Thursday, November 30, 2006

Rise of the Mega-Fund

"Better service for the customer is for the good of the public, and this is the true purpose of enterprise."

Konosuke Matsushita, founder of Matsushita Electric

At a recent hedge fund conference in New York City sponsored by Absolute Return (November 2006) one of the list of illustrious speakers was Stephen Robert. Mr. Robert is the Chairman of Renaissance Technologies, a hedge fund specializing in quantitative strategies. It is headed by Professor James Simons and has amassed what some would argue to be the best performance numbers in the industry.

The flagship Medallion Fund (which is closed) started out in 1988 and sports an impressive average annual net of fee performance of 34%. There is a hefty 5% management fee and 44% performance fee. Renaissance decided to return outside money to investors and to leave the bulk of investors as insiders/employees. The reason: the fund had become outsized and unwieldly. Incidentally, Medallion has been up 80% so far in 2006.

What happened? Well, back in August 2006 the firm launched the Renaissance Institutional Equity Fund (RIEF). The goal was to target institutional investors so the minimum investment was set at a steep US$20 million. Simons claimed that the focus would continue to follow similar quantitative models used in Medallion except that there would be a twist - lower volatility and lower fees (as well as lower performance). It would focus on liquid US equities and target returns of 600 bps over the S&P 500. It would have exposure of 175% on longs and 75% on shorts, making it a long-biased fund. It would also offer an attractive goal of generating return with two thirds of the volatility of the S&P 500.

The goal has been to create the world first mega-fund managing US$100 billion. It appears to be on the way there. Big institutional investors cannot get enough of it. So much so that the firm is about to restrict inflows to US$2 billion per month heading into 2007, and may consider lowering that amount even more if necessary.

The fee schedule for institutional investors is also interesting and in many ways groundbreaking. There are 4 separate offerings: a) a fixed management fee of 2% p.a. and no performance fee b) a 0.5% management fee and a performance fee of 10% over the S&P 500 benchmark c) a 0.8% management fee and a performance fee of 25% over the S&P 500 benchmark, and d) a 0.5% management fee and a 35% performance fee over the S&P 500 benchmark.

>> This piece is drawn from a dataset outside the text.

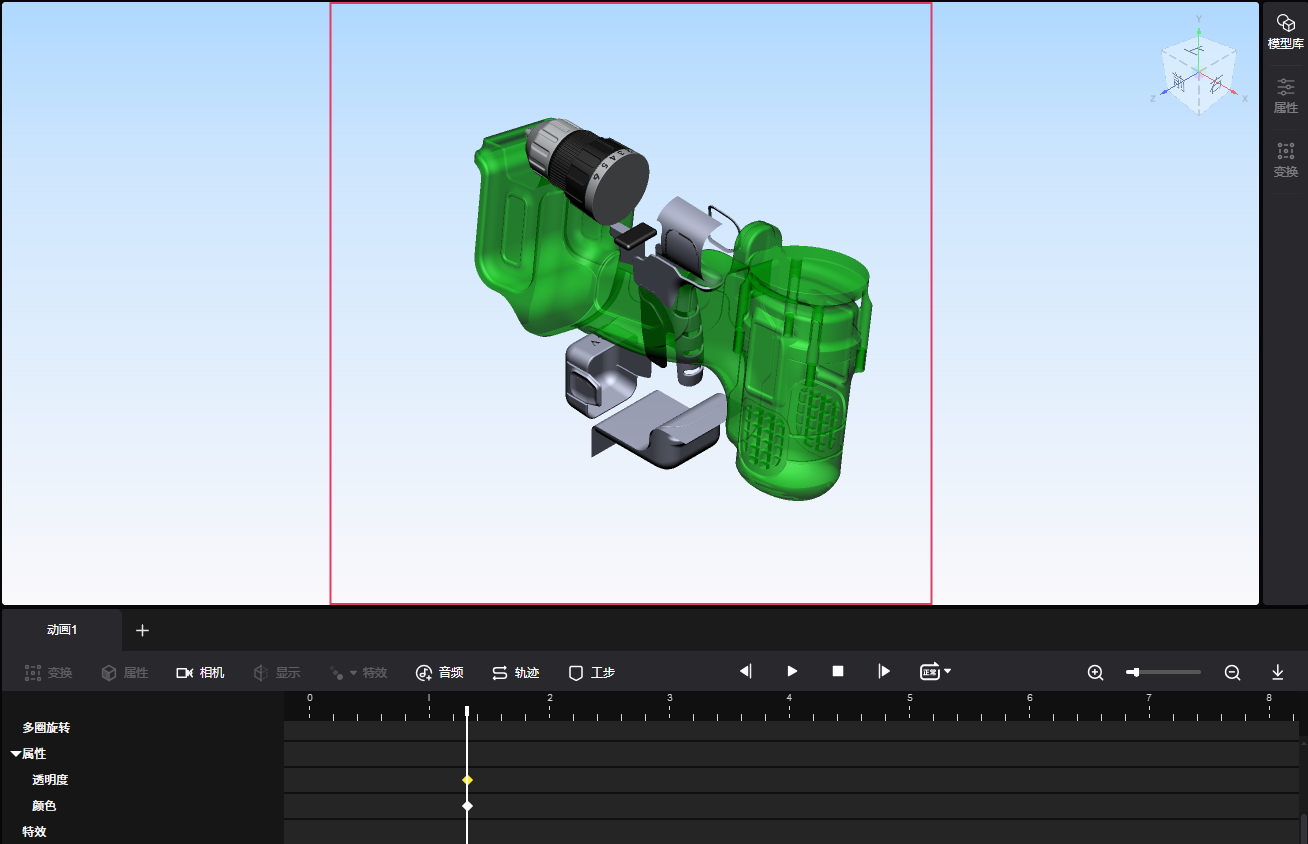Open the 变换 panel in right sidebar

(1285, 160)
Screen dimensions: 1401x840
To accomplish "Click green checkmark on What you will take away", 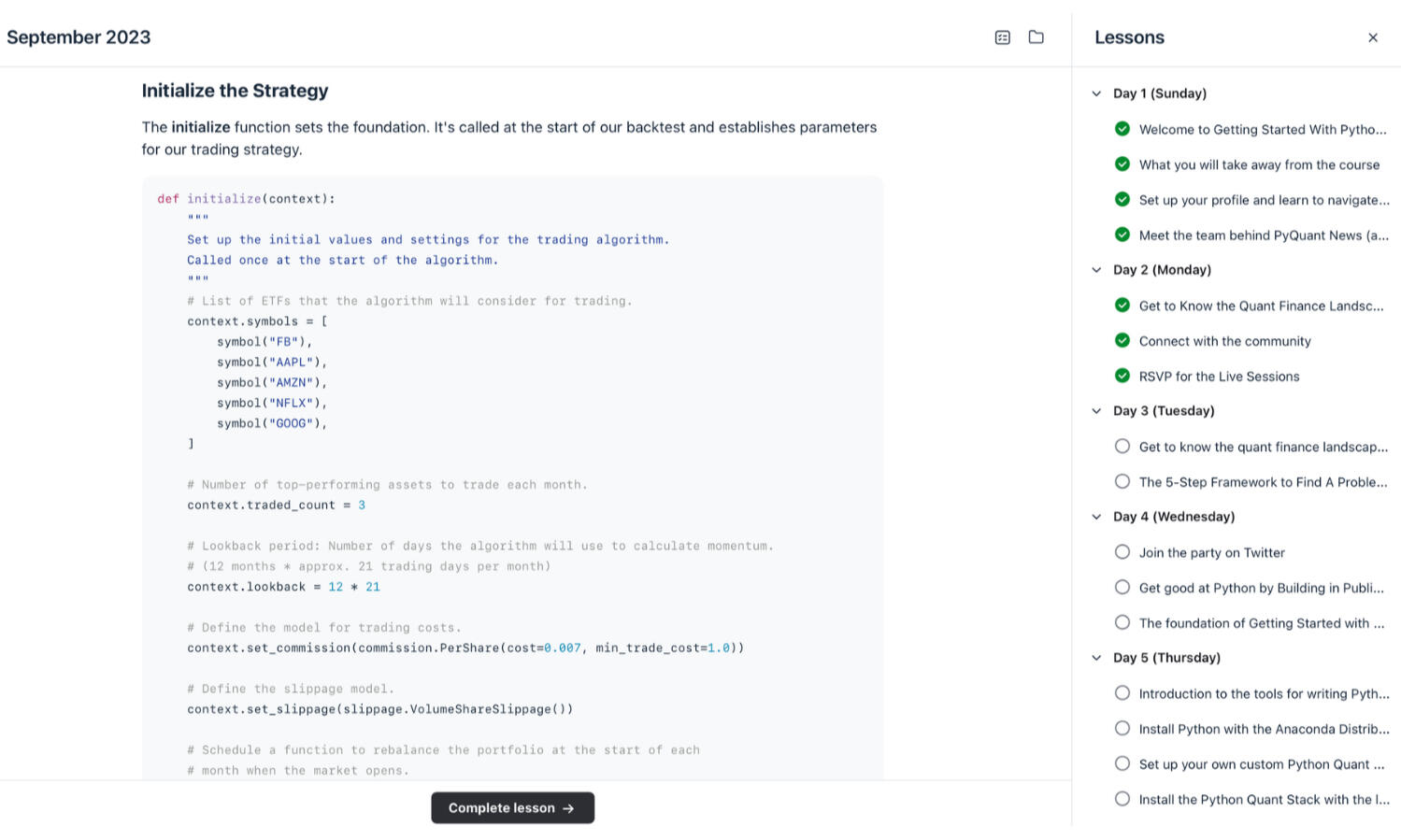I will (1122, 164).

Renaissance is going after the soft underbelly of an institutional investor's assets: that which is dedicated to U.S. equities and which has traditionally been dominated by the "traditionals" or mutual fund market-place. And considering how they, as a group, often fail to even beat their respective benchmarks this is a relatively easy decision for the investment committee of an endowment or pension fund - better returns at lower risk or simply better risk-adjusted returns. This cooincides with data which recently suggested net monthly outflows from US mutual funds.

Mr. Robert suggested at the conference that when one looks to invest in a quant-shop the question an investor should ask are forward-looking:"What factors in the model have changed? What new factors are likely to determine performance going forward?". The best managers will have rational arguments and theories and will not be wed to a single one. Sound advice.

The firm which boasts 50 PhDs, has approximatley 9 dedicated to their RIEF product - making sure that the smooth and automated model continues to generate its targeted risk/return profile. The combo fund (part mutual fund, part hedge fund) is here to stay and with Renaissance Tech AUM now around US$16 billion who is to say they won't be able to raise an additional US$84 billion in the future!

Remember, this type of product and its popularity has inevitable implications for product providers looking to tap Asia's very deep-pocketed institutional investors. More mega-fund wannabes are certainly on the way. Mahalo.